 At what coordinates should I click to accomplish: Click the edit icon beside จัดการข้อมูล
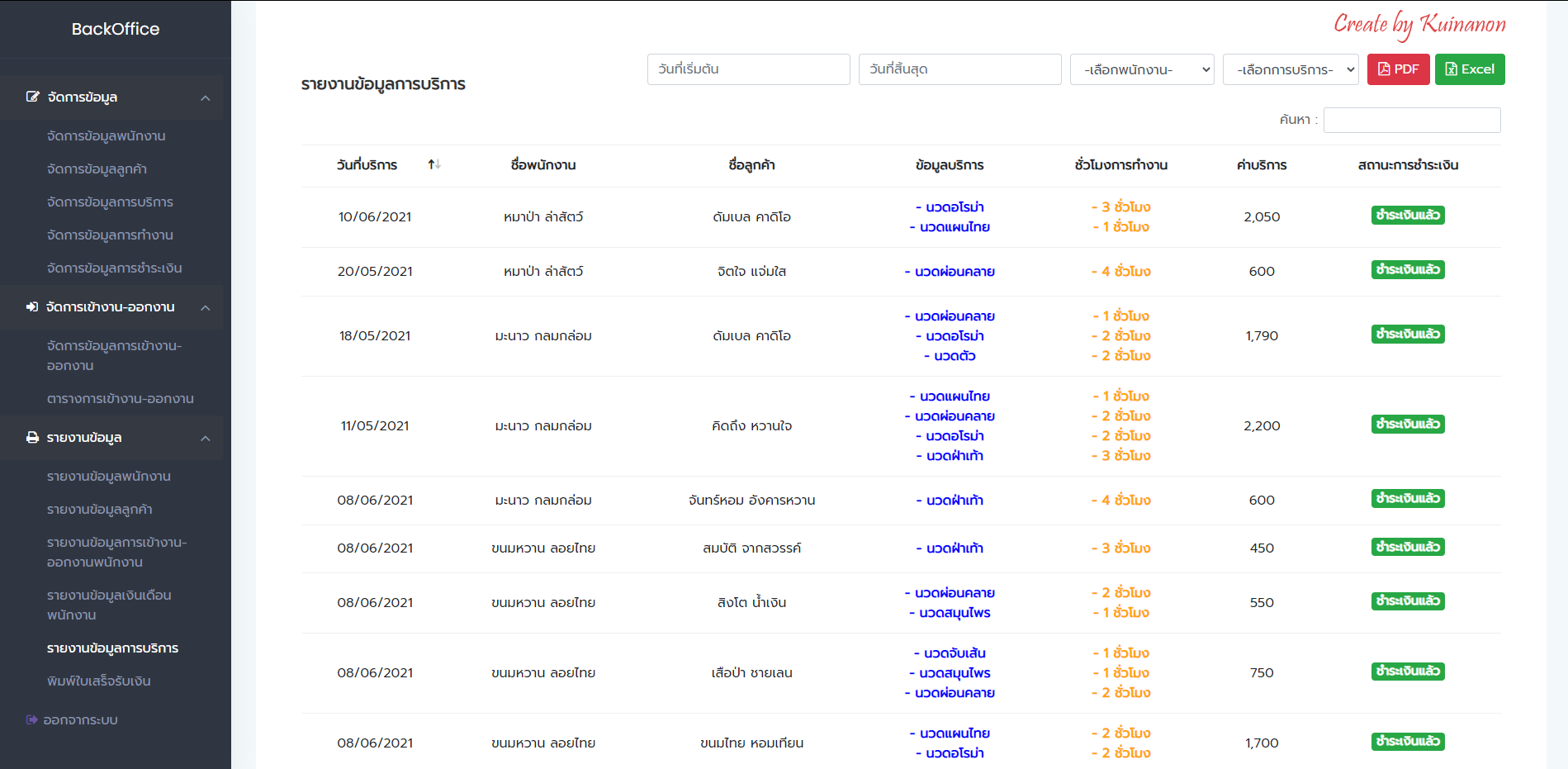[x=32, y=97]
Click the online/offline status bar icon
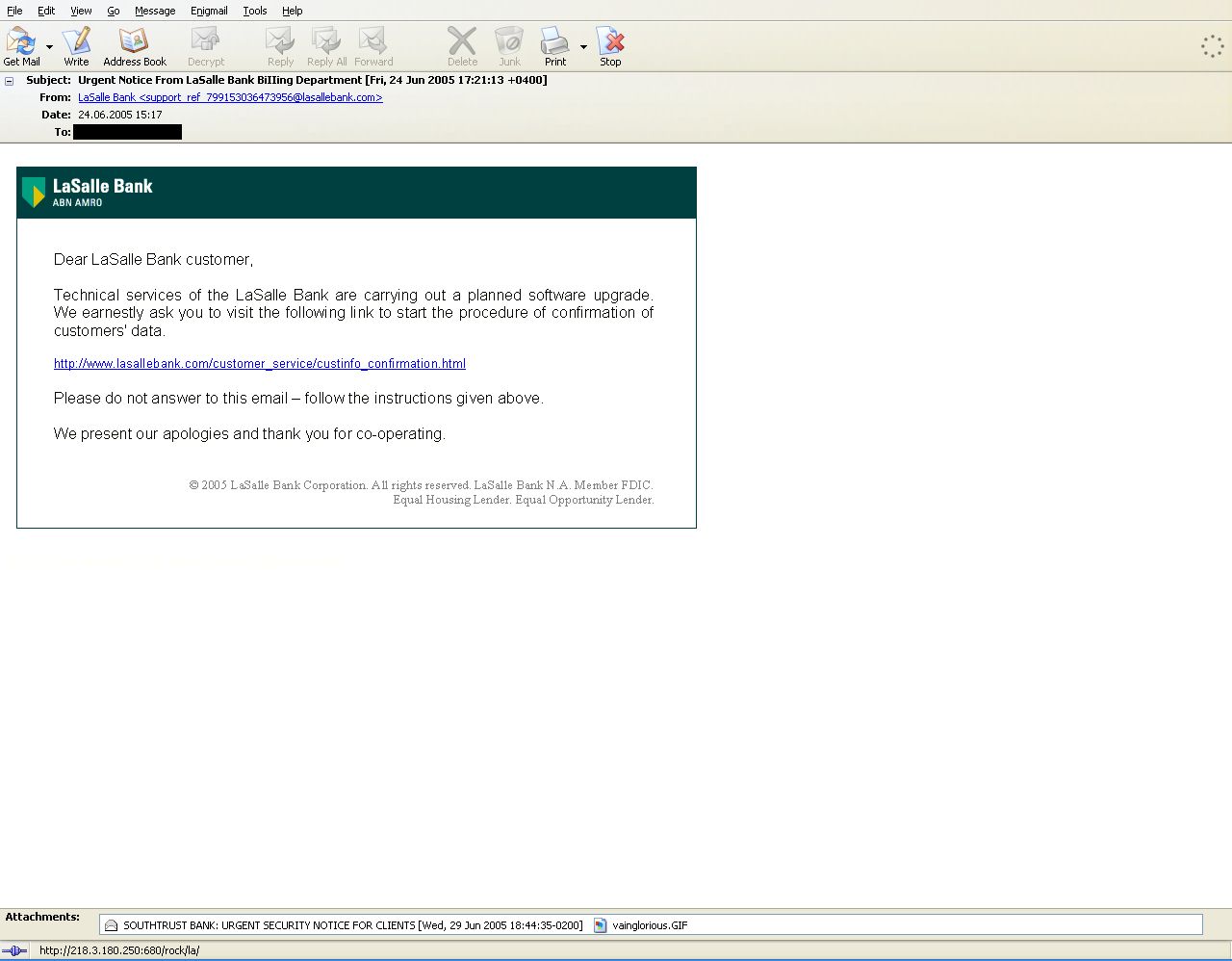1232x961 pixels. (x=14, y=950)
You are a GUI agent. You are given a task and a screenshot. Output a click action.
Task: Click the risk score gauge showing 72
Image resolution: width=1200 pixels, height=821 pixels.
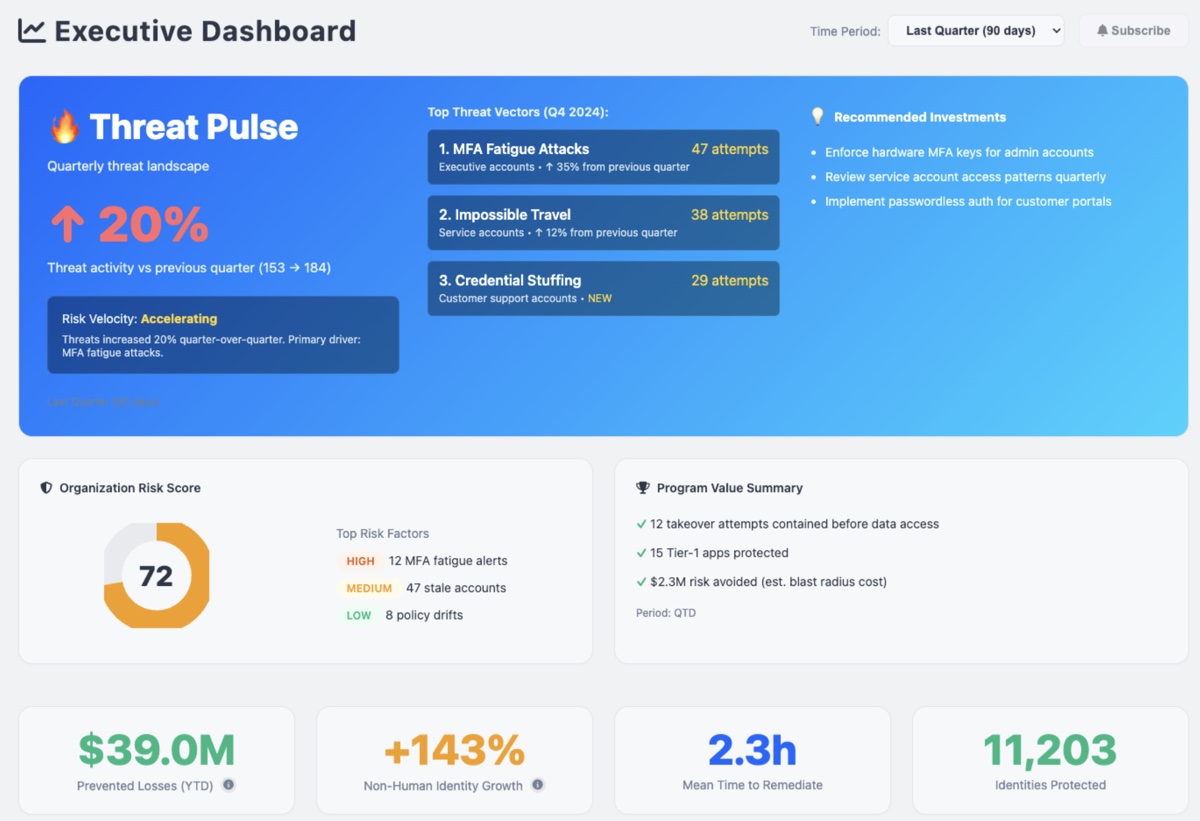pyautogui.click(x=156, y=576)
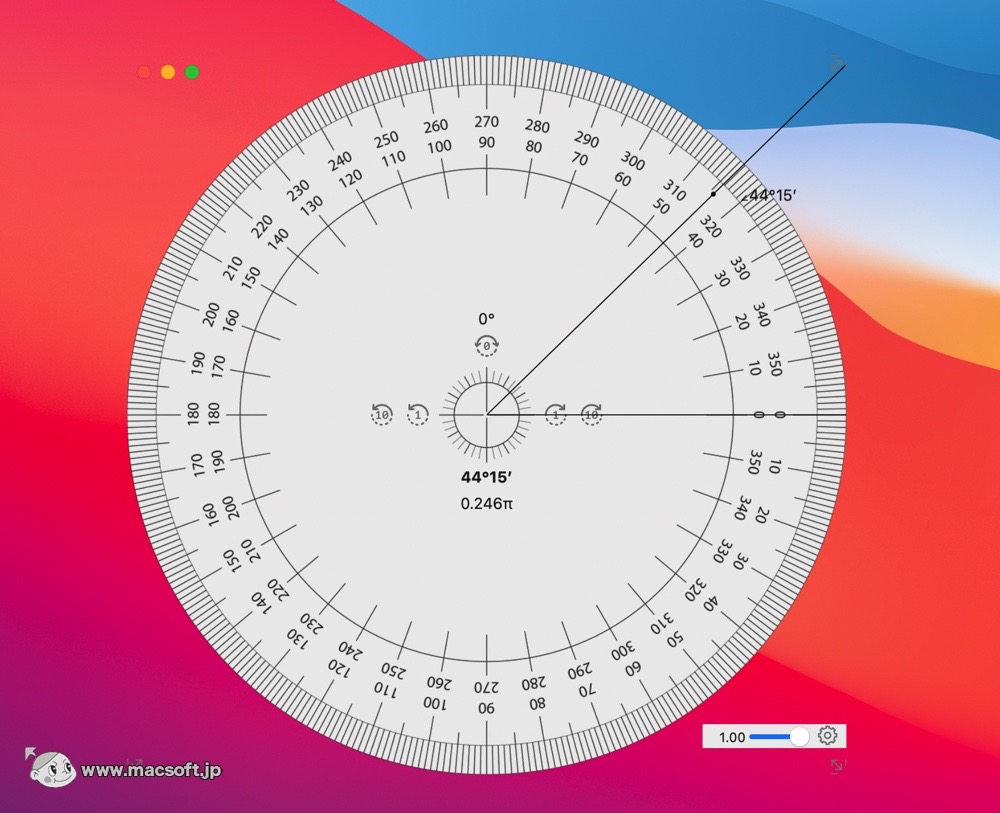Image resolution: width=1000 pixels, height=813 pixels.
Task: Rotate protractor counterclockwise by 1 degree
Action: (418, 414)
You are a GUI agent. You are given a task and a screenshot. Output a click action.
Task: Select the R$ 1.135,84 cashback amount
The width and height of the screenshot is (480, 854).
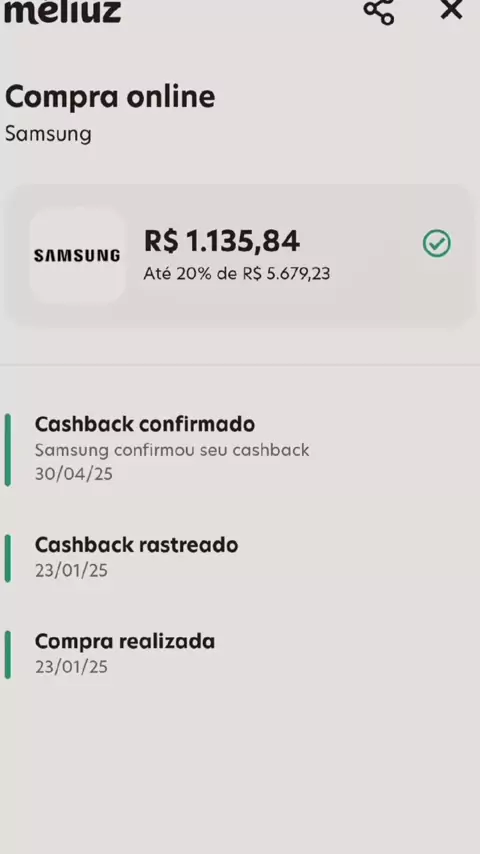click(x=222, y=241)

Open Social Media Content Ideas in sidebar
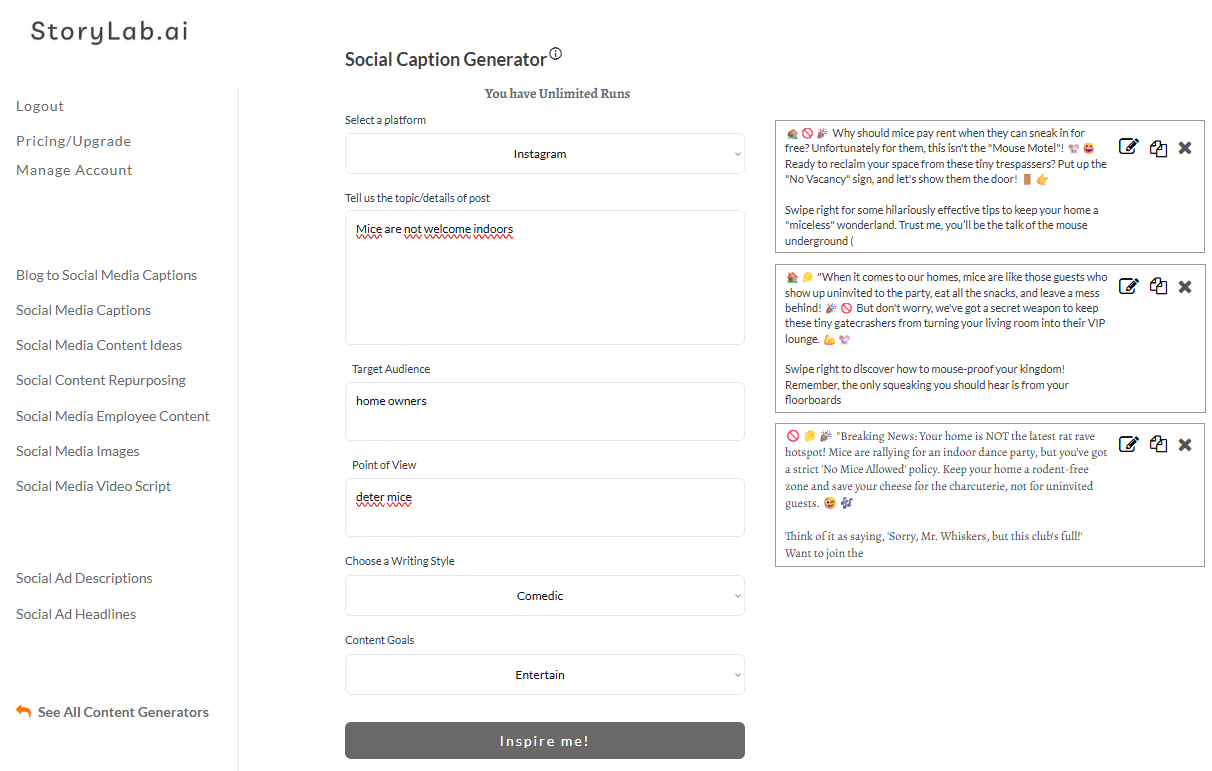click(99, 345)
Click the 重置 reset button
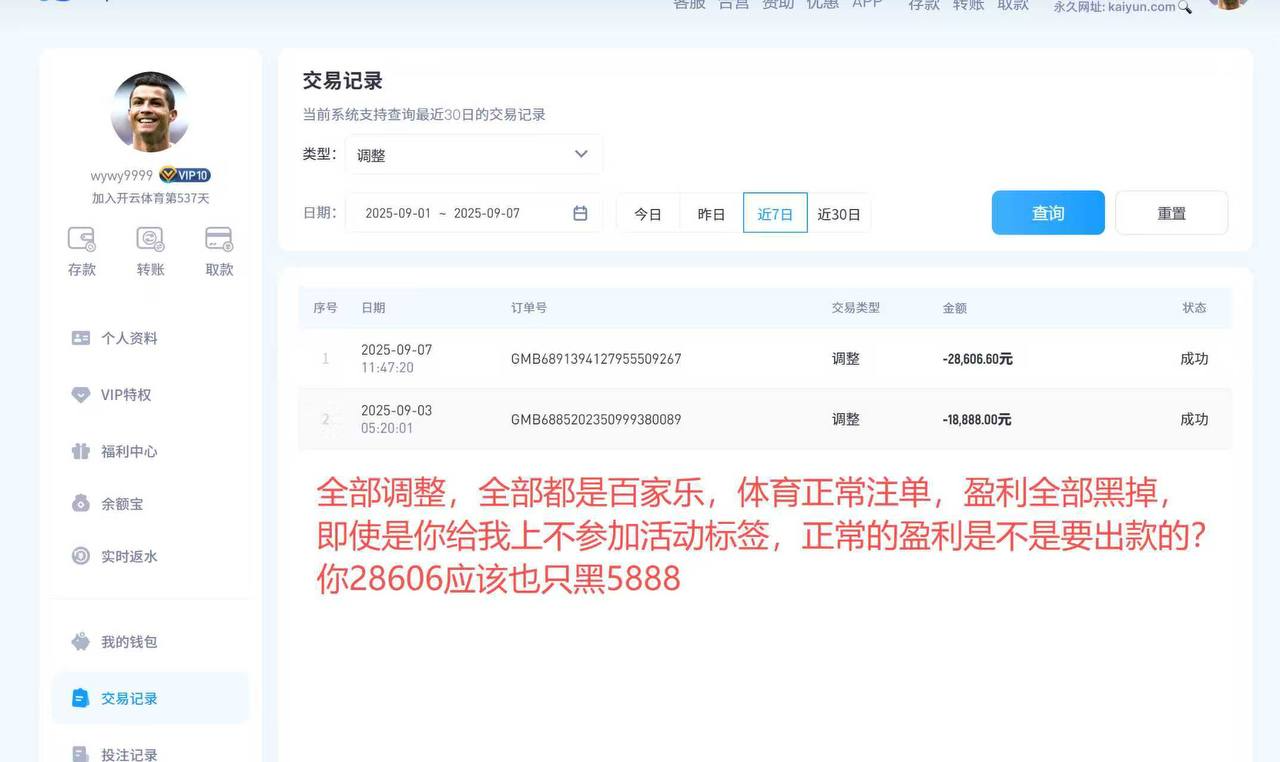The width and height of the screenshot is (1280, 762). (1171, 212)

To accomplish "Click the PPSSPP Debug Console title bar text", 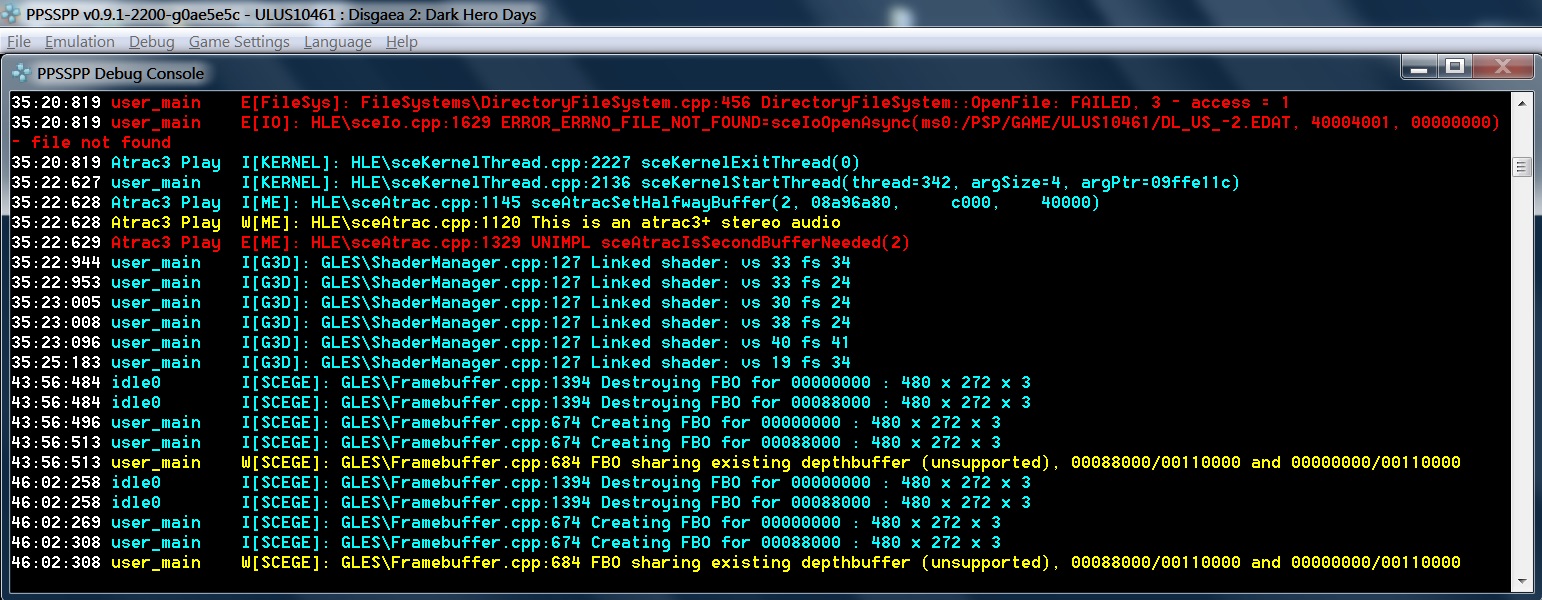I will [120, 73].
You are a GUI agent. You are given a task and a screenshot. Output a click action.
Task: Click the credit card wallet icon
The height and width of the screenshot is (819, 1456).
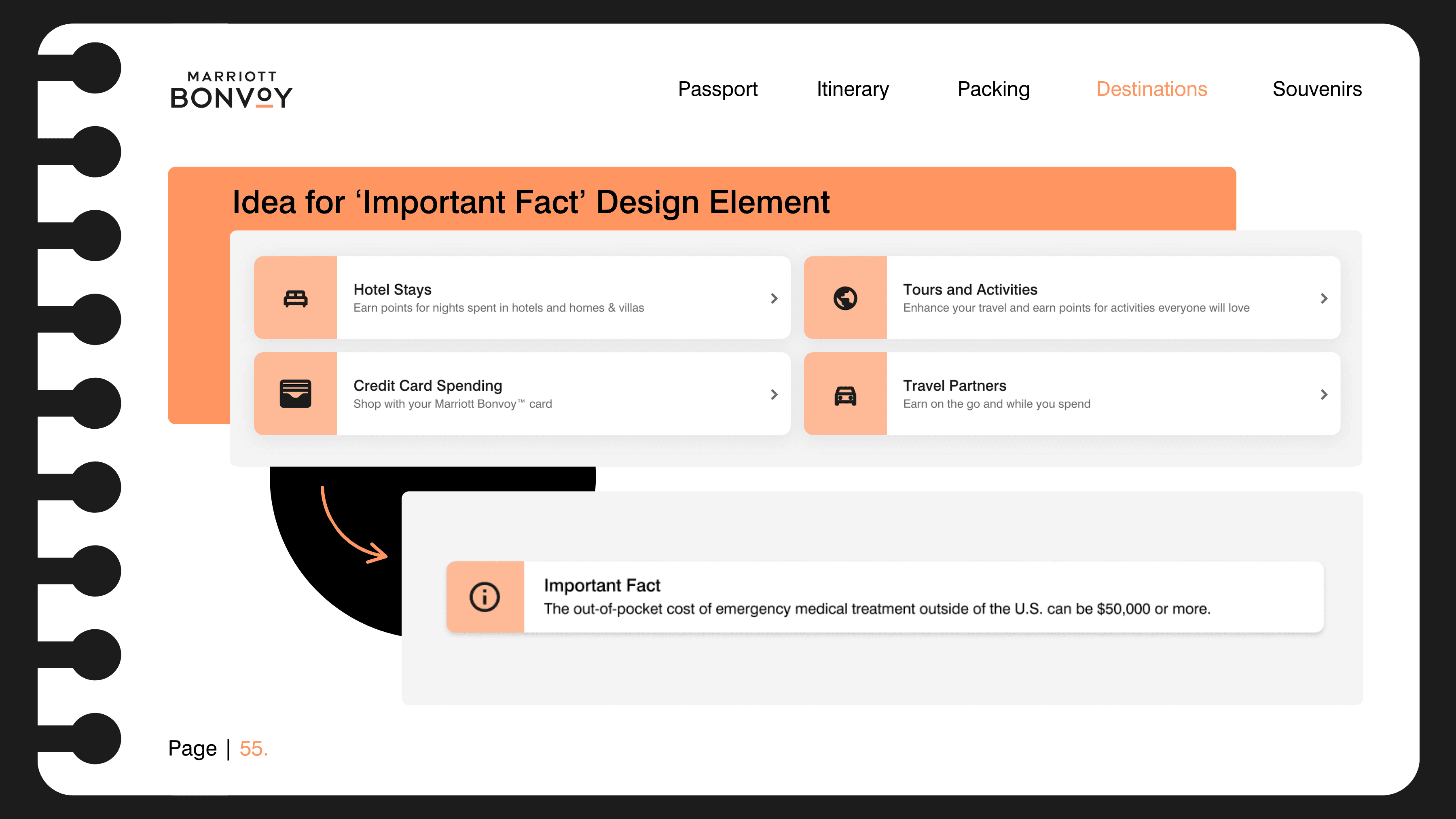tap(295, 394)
──────
**Opdracht**
Geef het stuk van de regel met "Click the online/offline status bar icon" tot en met de regel met "Action: (418, 414)" weer als een JSON-lijst van strings, met één string per regel en zonder lege regels. Laat de afbeeldingen in je antwoord weg.

**Antwoord**
[
  "Click the online/offline status bar icon",
  "1232x961 pixels. (x=14, y=950)",
  "You are a GUI agent. You are given a task and a screenshot. Output a click action.",
  "Task: Click the risk score gauge showing 72",
  "Image resolution: width=1200 pixels, height=821 pixels.",
  "pyautogui.click(x=156, y=576)",
  "Image resolution: width=1000 pixels, height=813 pixels.",
  "Task: Rotate protractor counterclockwise by 1 degree",
  "Action: (418, 414)"
]